Data records
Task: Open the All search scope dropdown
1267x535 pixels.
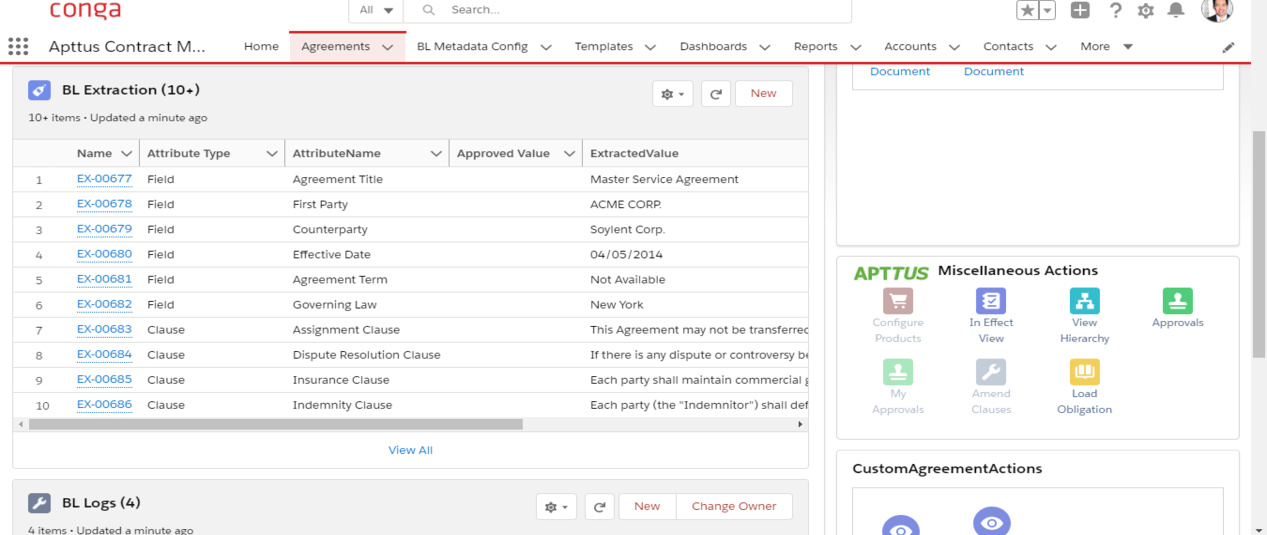Action: click(376, 10)
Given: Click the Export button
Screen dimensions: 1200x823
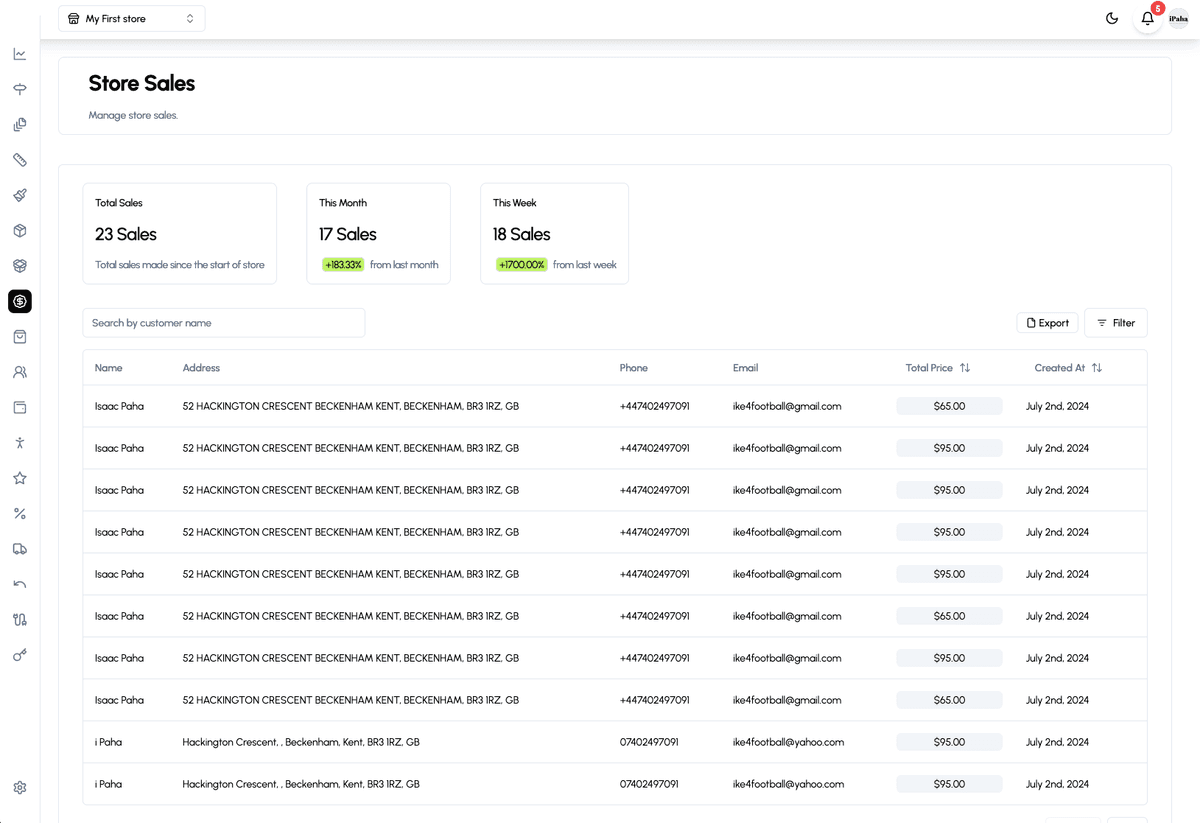Looking at the screenshot, I should coord(1047,322).
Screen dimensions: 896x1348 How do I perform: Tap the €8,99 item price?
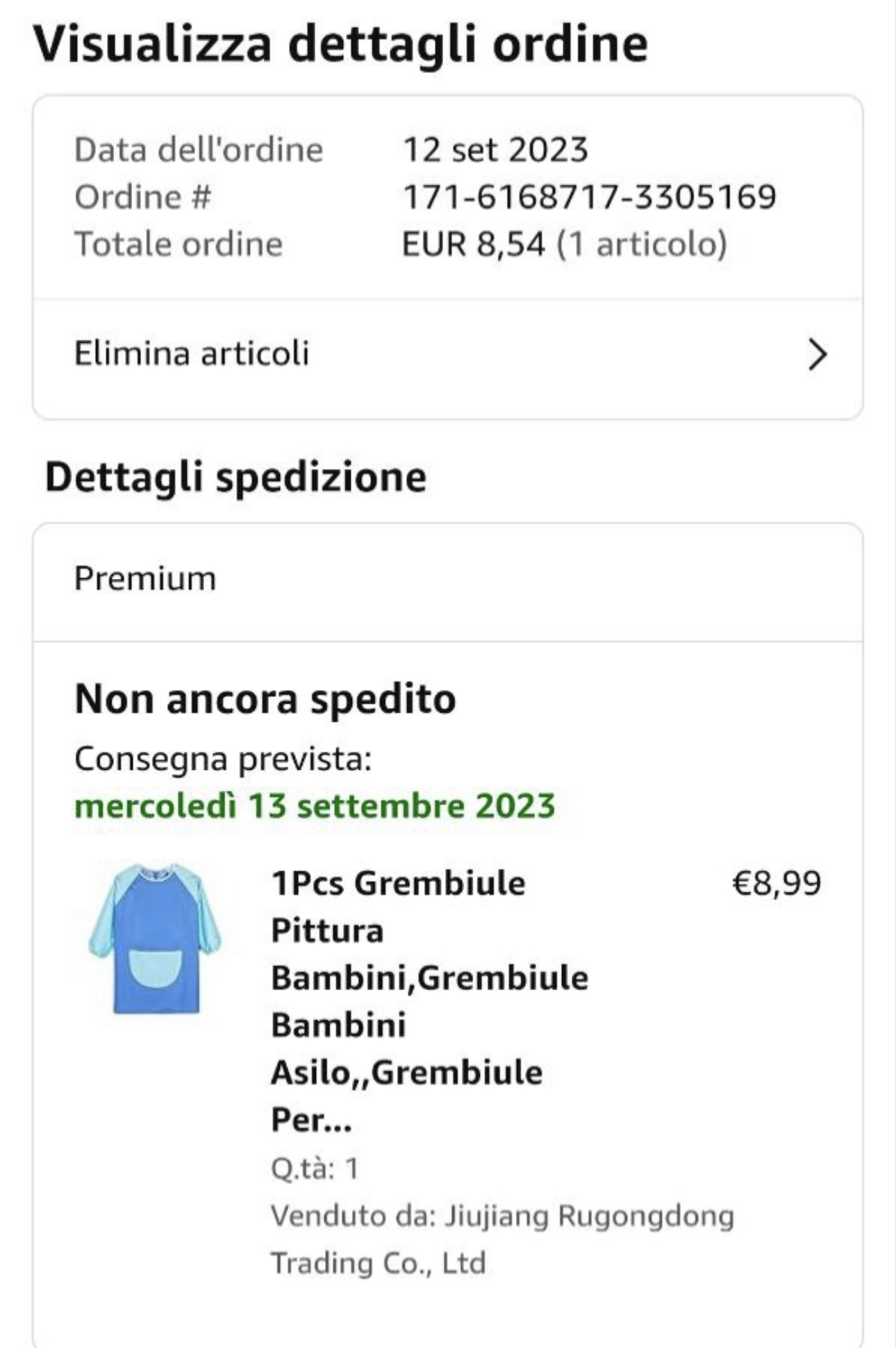777,884
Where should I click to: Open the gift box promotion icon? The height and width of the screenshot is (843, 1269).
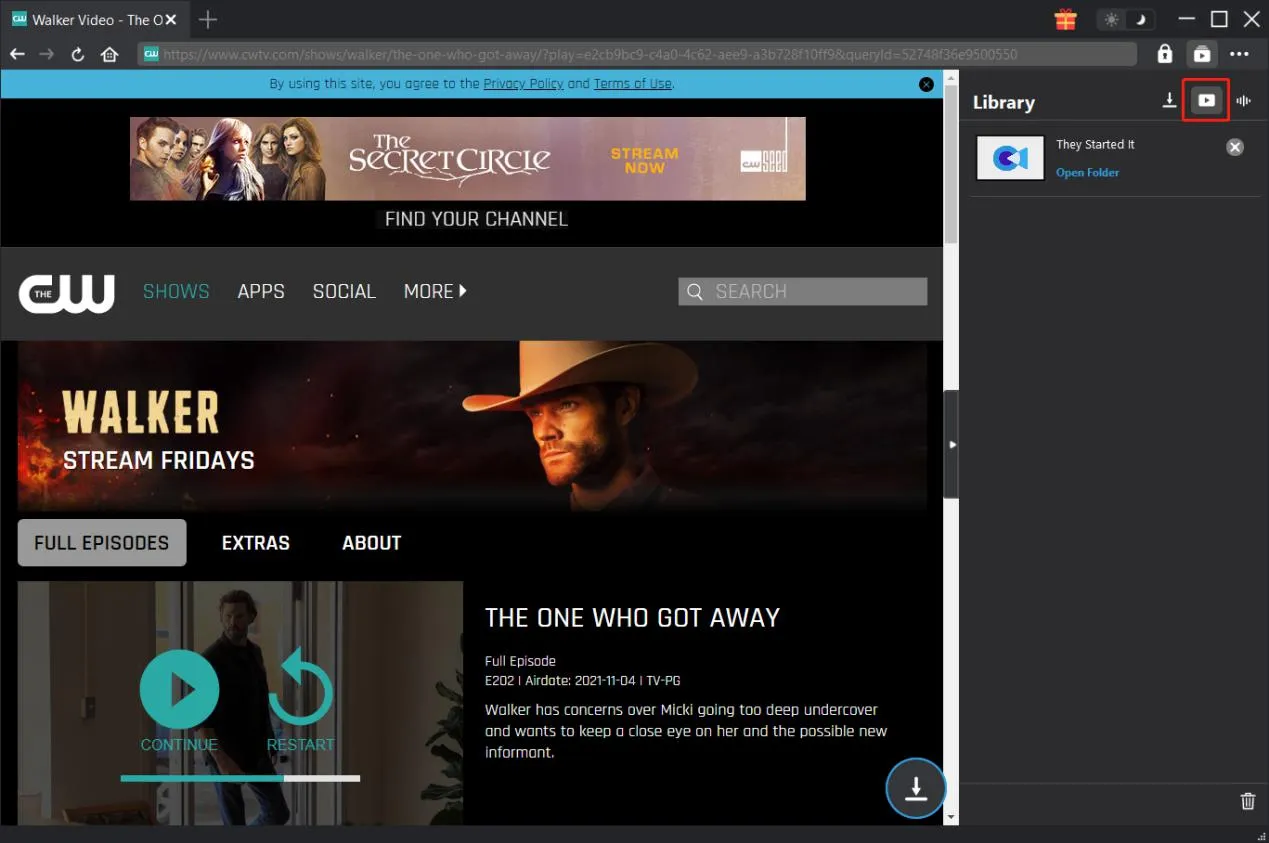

• Your goal
Extract every text line of the data above verbatim, leaving out the pictures.

• Result for this exercise
Task: Open the All search scope dropdown
1267x535 pixels.
Action: click(376, 10)
Given: Click the Export button
Screen dimensions: 1200x823
Looking at the screenshot, I should coord(1047,322).
Screen dimensions: 896x1348 How do I perform: Tap the €8,99 item price?
777,884
Where should I click to: Open the gift box promotion icon? The height and width of the screenshot is (843, 1269).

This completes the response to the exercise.